• Übungstext
Rz. 150

Wenig Beachtung findet die Frage, wie sich das Abschlussschreiben zur Abmahnung verhält. Beides sind außergerichtliche Tätigkeiten, die eine Geschäftsgebühr auslösen. In beiden Fällen ist der Gegenstand derselbe, nämlich der Hauptsacheanspruch. Daher ist insoweit von derselben Angelegenheit i.S.d. § 15 auszugehen.[55] Mit dem Abschlussschreiben wird die außergerichtliche Vertretung hinsichtlich der Hauptsache wieder aufgenommen und dem Verfügungsgegner nochmals Gelegenheit gegeben, die Sache ohne Hauptsacheprozess aus der Welt zu schaffen. Bei dem Abschlussschreiben handelt es sich folglich nicht um einen neuen Auftrag, sondern nur um den Auftrag, in der Hauptsache weiter tätig zu werden. Die Gebühren entstehen daher nicht erneut (§ 15 Abs. 5 S. 1).[56] Allerdings wird das Abschlussschreiben dazu führen, dass sich der Gebührensatz der außergerichtlichen Vertretung erhöht.

 

Beispiel: Der Anwalt mahnt den Gegner zunächst ab (Wert der Hauptsache: 30.000 EUR). Da der Gegner nicht reagiert, beantragt der Anwalt den Erlass einer einstweiligen Verfügung (Wert: 7.500 EUR), die der Anwalt für seinen Mandanten im Beschlussverfahren ohne mündliche Verhandlung erwirkt. Hiernach fordert er auftragsgemäß den Antragsgegner außergerichtlich auf, den Verfügungsanspruch anzuerkennen und auf seine Rechte gegen die Verfügung zu verzichten, was dann auch geschieht.

• Bereitgestelltes Material
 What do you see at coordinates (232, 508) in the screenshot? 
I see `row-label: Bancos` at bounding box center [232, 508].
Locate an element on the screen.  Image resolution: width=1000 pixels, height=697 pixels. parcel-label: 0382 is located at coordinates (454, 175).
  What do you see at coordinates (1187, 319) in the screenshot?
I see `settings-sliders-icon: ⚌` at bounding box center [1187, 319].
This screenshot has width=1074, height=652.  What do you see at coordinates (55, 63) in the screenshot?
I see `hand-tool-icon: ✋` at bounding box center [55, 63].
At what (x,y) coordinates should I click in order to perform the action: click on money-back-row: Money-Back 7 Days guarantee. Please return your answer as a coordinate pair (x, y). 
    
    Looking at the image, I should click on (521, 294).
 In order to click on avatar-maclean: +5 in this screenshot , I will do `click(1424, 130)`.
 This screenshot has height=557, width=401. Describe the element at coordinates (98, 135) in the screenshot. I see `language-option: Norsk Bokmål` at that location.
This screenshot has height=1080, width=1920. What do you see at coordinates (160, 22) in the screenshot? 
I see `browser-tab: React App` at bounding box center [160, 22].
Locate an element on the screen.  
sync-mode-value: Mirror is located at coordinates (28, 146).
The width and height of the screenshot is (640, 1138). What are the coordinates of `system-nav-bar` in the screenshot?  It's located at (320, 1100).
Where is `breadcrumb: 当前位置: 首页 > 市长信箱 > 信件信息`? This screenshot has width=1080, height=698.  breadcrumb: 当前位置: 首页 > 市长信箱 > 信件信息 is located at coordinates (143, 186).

• Aufgaben
A – Fassen Sie den Absatz des Übungstexts, der mit „Wenig Beachtung findet“ beginnt, als kurze Liste mit seinen wesentlichen Aussagen zusammen.
B – Welchen Wert hat die einstweilige Verfügung im Beispiel des Übungstexts?
Das Material stammt aus einer anderen Quelle als der Übungstext.

• Geordnete Ergebnisse
A –
- Abschlussschreiben und Abmahnung sind beide außergerichtliche Tätigkeiten, die eine Geschäftsgebühr auslösen.
- Beide haben denselben Gegenstand, den Hauptsacheanspruch, und gelten deshalb als dieselbe Angelegenheit i.S.d. § 15.
- Mit dem Abschlussschreiben wird die außergerichtliche Vertretung in der Hauptsache wieder aufgenommen. Der Verfügungsgegner erhält erneut Gelegenheit, die Sache ohne Hauptsacheprozess zu erledigen.
- Es liegt kein neuer Auftrag vor, nur der Auftrag zur weiteren Tätigkeit in der Hauptsache. Die Gebühren entstehen daher nicht erneut (§ 15 Abs. 5 S. 1).
- Das Abschlussschreiben erhöht jedoch den Gebührensatz der außergerichtlichen Vertretung.

B – 7.500 EUR